CoIP实验怎么选择合适的诱饵蛋白抗体？

    在CoIP（免疫共沉淀）实验中，诱饵蛋白和猎物蛋白是描述互作蛋白关系的常用术语，核心是通过已知蛋白捕获未知互作蛋白，具体定义和抗体选择原则如下：
 

一、诱饵蛋白与猎物蛋白的定义

1、诱饵蛋白

    指实验中已知的、用于捕获互作蛋白的靶蛋白。它是整个CoIP实验的核心锚定点，通常需要满足两个条件：一是本身有明确的抗体可用于免疫沉淀，或可以通过基因工程手段添加标签（如Flag、Myc、HA、GST）。

    实验中，利用诱饵蛋白的特异性抗体或标签抗体，将诱饵蛋白及其结合的蛋白复合物从细胞裂解液中“拉下来”，进而实现对互作蛋白的分离。

 

2、猎物蛋白

    指与诱饵蛋白发生相互作用、被诱饵蛋白“捕获”的未知或待验证的蛋白。猎物蛋白可以是已知蛋白（用于验证蛋白间的互作关系），也可以是未知蛋白（用于筛选新的互作蛋白）。

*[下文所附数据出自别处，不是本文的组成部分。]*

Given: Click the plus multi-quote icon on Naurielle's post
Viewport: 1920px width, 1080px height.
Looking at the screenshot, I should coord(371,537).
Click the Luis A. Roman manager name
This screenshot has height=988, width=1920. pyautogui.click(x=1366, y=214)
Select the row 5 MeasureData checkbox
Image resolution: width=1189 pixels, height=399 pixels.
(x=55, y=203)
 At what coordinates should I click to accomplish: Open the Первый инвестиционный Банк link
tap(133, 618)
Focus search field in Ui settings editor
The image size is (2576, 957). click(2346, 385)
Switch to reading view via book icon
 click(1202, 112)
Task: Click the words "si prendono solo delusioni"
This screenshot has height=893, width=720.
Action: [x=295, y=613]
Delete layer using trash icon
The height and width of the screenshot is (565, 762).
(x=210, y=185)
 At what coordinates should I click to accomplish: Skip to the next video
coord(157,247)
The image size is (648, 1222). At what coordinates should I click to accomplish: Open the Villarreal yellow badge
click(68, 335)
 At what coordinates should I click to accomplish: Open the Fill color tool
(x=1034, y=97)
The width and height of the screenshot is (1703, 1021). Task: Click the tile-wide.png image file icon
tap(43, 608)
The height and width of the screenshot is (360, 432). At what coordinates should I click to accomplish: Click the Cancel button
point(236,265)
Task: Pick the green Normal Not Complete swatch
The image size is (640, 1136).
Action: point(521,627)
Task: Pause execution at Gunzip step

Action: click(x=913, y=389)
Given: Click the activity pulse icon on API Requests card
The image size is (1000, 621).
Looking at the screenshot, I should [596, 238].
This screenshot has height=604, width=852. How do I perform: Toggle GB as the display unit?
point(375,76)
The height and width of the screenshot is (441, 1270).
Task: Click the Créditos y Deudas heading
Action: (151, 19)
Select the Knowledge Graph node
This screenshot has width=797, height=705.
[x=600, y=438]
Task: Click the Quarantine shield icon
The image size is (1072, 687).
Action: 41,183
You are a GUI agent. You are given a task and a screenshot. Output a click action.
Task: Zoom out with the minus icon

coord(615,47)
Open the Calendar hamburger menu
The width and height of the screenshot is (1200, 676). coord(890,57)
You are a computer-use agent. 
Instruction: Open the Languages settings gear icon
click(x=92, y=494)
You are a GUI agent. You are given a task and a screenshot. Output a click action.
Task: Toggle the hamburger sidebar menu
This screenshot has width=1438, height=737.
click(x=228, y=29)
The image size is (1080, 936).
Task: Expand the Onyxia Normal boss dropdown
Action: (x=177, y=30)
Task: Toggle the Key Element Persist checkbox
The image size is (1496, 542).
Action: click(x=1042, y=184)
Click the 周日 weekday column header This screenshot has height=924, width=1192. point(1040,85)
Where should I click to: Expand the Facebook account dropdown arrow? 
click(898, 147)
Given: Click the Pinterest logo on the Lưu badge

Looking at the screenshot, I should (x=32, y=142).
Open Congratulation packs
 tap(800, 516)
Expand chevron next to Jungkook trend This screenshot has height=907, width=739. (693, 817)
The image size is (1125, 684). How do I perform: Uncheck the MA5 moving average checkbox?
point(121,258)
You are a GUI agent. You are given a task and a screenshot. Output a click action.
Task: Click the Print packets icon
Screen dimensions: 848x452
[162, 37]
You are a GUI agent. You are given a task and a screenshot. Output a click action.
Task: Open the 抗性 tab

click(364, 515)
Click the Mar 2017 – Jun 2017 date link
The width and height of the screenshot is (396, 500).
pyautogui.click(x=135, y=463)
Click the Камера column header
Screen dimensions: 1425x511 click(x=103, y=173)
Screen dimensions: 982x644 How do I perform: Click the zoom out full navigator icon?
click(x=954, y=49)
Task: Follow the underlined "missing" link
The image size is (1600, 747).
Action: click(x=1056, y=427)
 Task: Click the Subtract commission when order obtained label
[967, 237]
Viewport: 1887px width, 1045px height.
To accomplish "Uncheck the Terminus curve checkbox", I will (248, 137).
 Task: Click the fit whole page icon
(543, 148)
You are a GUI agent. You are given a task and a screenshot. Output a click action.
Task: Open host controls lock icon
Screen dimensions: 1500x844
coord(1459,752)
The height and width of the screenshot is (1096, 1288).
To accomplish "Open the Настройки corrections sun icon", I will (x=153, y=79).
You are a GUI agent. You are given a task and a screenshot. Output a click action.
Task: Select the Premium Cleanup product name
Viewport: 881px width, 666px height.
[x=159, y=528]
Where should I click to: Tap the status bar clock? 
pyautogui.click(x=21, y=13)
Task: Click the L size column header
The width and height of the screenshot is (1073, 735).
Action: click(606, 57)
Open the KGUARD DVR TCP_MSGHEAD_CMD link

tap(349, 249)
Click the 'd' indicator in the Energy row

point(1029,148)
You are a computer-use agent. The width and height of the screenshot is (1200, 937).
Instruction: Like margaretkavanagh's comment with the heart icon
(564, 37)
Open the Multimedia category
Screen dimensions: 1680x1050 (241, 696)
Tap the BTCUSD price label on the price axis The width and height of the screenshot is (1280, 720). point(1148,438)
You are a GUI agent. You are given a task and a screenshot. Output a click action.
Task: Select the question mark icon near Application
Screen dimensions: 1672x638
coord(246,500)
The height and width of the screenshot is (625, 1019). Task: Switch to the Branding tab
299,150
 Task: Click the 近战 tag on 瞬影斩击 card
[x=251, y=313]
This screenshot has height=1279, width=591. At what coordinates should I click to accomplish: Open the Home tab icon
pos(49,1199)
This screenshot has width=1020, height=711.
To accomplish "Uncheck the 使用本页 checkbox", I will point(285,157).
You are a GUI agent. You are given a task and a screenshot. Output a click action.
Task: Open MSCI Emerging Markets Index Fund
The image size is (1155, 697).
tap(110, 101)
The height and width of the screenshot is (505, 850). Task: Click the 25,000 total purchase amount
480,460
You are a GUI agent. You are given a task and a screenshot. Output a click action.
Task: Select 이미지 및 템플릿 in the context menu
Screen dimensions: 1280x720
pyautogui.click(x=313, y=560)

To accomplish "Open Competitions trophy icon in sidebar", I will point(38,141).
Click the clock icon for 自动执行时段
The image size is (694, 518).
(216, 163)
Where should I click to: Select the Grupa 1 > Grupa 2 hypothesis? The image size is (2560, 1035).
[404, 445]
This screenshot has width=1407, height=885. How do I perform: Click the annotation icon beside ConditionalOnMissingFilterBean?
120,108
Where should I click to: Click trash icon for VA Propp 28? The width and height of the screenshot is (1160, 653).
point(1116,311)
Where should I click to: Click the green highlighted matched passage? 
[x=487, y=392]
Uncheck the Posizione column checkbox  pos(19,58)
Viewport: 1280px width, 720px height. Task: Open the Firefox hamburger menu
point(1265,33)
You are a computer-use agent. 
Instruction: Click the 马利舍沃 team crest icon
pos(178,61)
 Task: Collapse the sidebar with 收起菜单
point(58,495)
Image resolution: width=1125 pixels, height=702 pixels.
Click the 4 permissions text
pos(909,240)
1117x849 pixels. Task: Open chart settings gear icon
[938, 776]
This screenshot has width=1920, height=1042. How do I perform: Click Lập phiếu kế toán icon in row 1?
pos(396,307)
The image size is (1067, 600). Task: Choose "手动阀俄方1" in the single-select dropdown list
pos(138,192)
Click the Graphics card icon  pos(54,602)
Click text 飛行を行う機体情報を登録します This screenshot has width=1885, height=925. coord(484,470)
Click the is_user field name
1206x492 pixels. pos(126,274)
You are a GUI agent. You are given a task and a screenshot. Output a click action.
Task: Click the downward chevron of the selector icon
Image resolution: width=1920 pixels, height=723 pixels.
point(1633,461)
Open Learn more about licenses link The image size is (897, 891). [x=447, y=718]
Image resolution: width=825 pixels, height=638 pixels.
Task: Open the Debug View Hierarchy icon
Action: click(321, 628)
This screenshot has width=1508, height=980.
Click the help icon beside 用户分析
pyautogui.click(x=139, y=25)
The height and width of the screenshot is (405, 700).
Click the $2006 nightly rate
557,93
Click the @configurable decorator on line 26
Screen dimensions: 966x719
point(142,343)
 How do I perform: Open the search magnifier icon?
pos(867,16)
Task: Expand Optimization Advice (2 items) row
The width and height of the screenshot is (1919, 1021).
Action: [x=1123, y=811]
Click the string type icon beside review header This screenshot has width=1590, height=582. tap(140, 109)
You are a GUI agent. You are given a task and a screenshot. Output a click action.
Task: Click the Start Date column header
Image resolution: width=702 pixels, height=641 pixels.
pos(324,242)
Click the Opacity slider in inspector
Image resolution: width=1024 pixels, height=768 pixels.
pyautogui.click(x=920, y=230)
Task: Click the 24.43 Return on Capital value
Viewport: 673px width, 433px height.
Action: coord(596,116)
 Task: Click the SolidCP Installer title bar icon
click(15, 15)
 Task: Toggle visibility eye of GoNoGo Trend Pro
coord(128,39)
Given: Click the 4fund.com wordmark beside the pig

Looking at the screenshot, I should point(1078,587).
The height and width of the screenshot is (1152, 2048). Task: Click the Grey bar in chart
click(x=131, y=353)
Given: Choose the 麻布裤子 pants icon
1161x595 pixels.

    猎物蛋白的鉴定通常需要结合Westernblot（验证已知互作）或质谱分析（筛选未知互作）来完成。

    诱饵蛋白是“钩子”，猎物蛋白是被钩子勾住的“目标”。

二、选择合适诱饵蛋白抗体的原则

1、优先选择特异性高的单克隆抗体

    单克隆抗体识别的抗原表位单一，非特异性结合少，能有效减少背景杂带的干扰；而多克隆抗体识别多个表位，虽然亲和力可能更高，但非特异性结合的概率也相对较大，容易导致假阳性结果。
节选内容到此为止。